You can sort of truncate your timestamps to months and use the obtained values for grouping, then derive the necessary date parts from them:
SELECT
YEAR(d_yearmonth) AS d_year,
MONTHNAME(d_yearmonth) AS d_month,
…
FROM (
SELECT
LAST_DAY(FROM_UNIXTIME(a.date_assigned)) as d_yearmonth,
…
FROM assignments AS a
LEFT JOIN leads AS l ON (l.id = a.id_lead)
WHERE id_dealership = '$id_dealership2'
GROUP BY
d_yearmonth
) AS s
ORDER BY
d_year ASC,
MONTH(d_yearmonth) ASC
Well, LAST_DAY() doesn't really truncate a timestamp, but it does turn all the values belonging to the same month into the same value, which is basically what we need.
And I guess the counts should be related to the rows you are actually selecting, which is not what your subqueries are.

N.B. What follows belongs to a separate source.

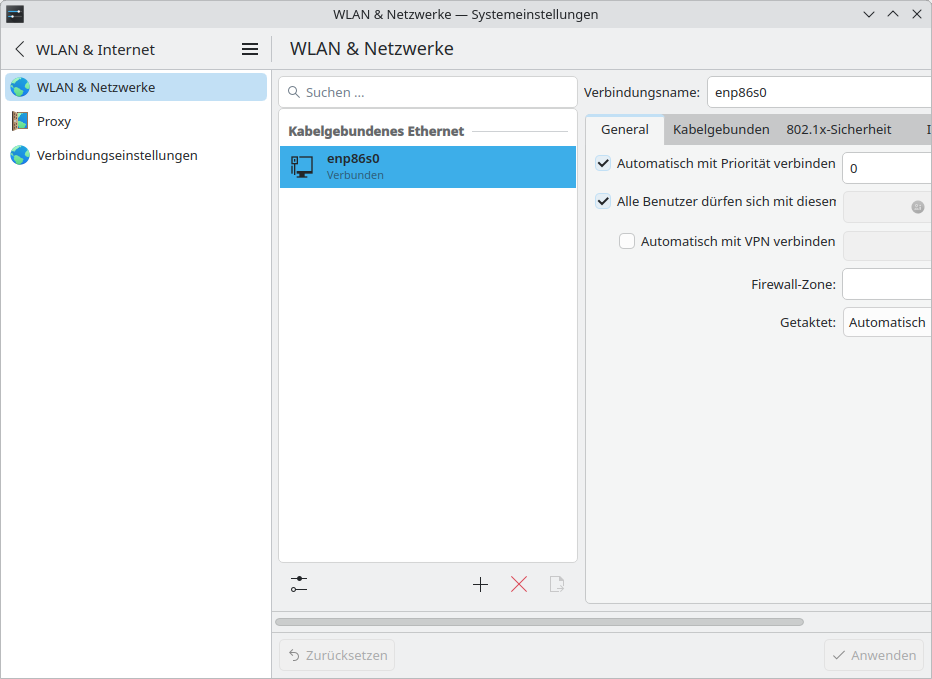Toggle Automatisch mit Priorität verbinden checkbox
Viewport: 932px width, 679px height.
click(x=603, y=163)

Something like this might do:
…
COUNT(d.website = 'newsite.com' OR NULL) AS d_new,
/* or: COUNT(d.website) - COUNT(NULLIF(d.website, 'newsite.com')) AS d_new */
COUNT(NULLIF(d.website, 'newsite.com')) AS d_subprime
…
Here's the entire query with all the modifications mentioned:
SELECT
YEAR(d_yearmonth) AS d_year,
MONTHNAME(d_yearmonth) AS d_month,
d_new,
d_subprime
FROM (
SELECT
LAST_DAY(FROM_UNIXTIME(a.date_assigned)) as d_yearmonth,
COUNT(d.website = 'newsite.com' OR NULL) AS d_new,
COUNT(NULLIF(d.website, 'newsite.com')) AS d_subprime
FROM assignments AS a
LEFT JOIN leads AS l ON (l.id = a.id_lead)

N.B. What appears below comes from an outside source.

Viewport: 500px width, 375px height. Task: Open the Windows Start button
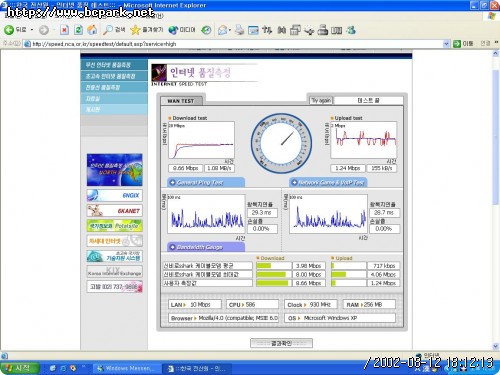point(19,368)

WHERE id_dealership = '$id_dealership2'
GROUP BY
d_yearmonth
) AS s
ORDER BY
d_year ASC,
MONTH(d_yearmonth) ASC
This should do the trick:
SELECT
YEAR(FROM_UNIXTIME(a.date_assigned)) as d_year,
MONTHNAME(FROM_UNIXTIME(a.date_assigned)) as d_month,
l.website,
COUNT(*)
FROM
assignments AS a
INNER JOIN leads AS l on (l.id = a.id_lead) /*are you sure, that you need a LEFT JOIN?*/
WHERE id_dealership='$id_dealership2'
GROUP BY
d_year, d_month, website
/*an ORDER BY is not necessary, MySQL does that automatically when grouping*/
If you really need a LEFT JOIN, be aware that COUNT() ignores NULL values. If you want to count those as well (which I can't imagine to make sense) write it like this:
SELECT
YEAR(FROM_UNIXTIME(a.date_assigned)) as d_year,
MONTHNAME(FROM_UNIXTIME(a.date_assigned)) as d_month,
l.website,
COUNT(COALESCE(l.id, 1))
FROM
assignments AS a
LEFT JOIN leads AS l on (l.id = a.id_lead)

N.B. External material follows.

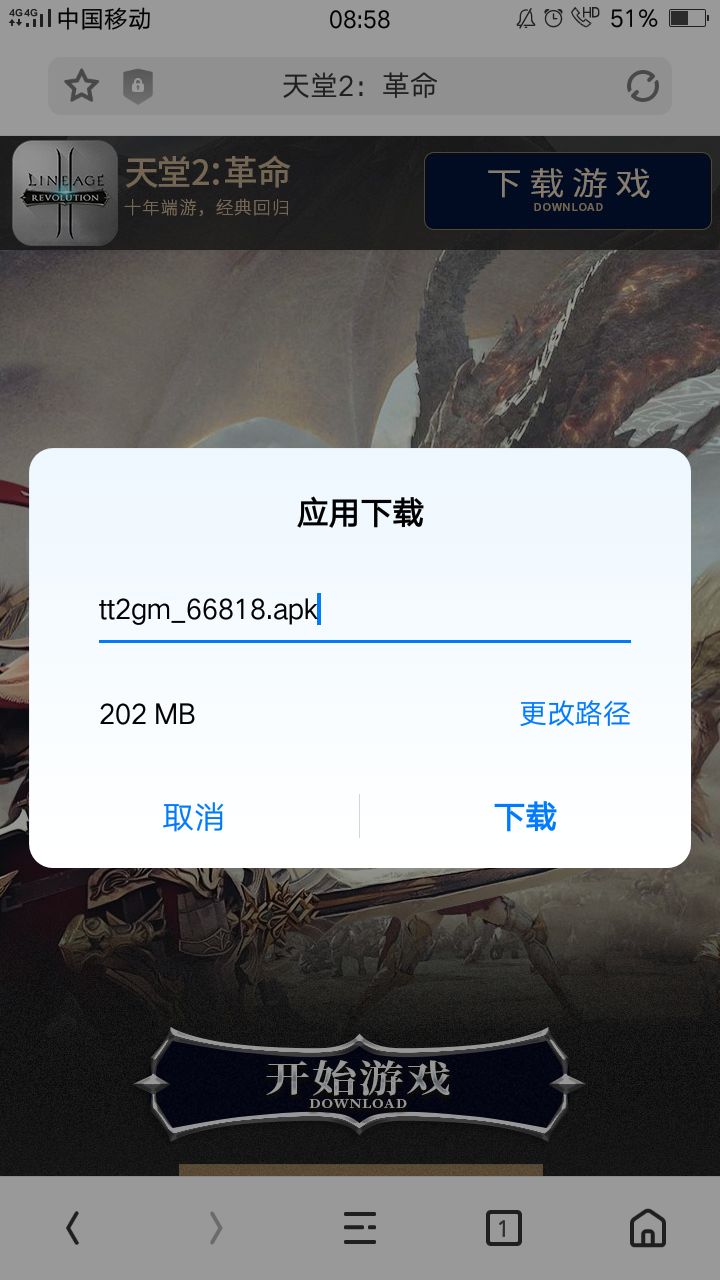Tap the 下载游戏 DOWNLOAD banner button
Viewport: 720px width, 1280px height.
(x=568, y=191)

WHERE id_dealership='$id_dealership2'
GROUP BY
d_year, d_month, website
Start with
SELECT
MONTHNAME(FROM_UNIXTIME(a.date_assigned)) as d_month,
YEAR(FROM_UNIXTIME(a.date_assigned)) as d_year,
SUM(IF(l.website='newsite.com',1,0) AS d_new,
SUM(IF(l.website IS NOT NULL AND l.website!='newsite.com',1,0) AS d_subprime
FROM assignments AS a
LEFT JOIN leads AS l ON l.id = a.id_lead
WHERE id_dealership='$id_dealership2'
GROUP BY
d_month,
d_year
ORDER BY
d_year asc,
MONTH(FROM_UNIXTIME(a.date_assigned)) asc
and work from here: The field id_dealership is neither in leads nor in assignments, so you need more work.
If you edit your question to account for id_dealership we might be able to help you further.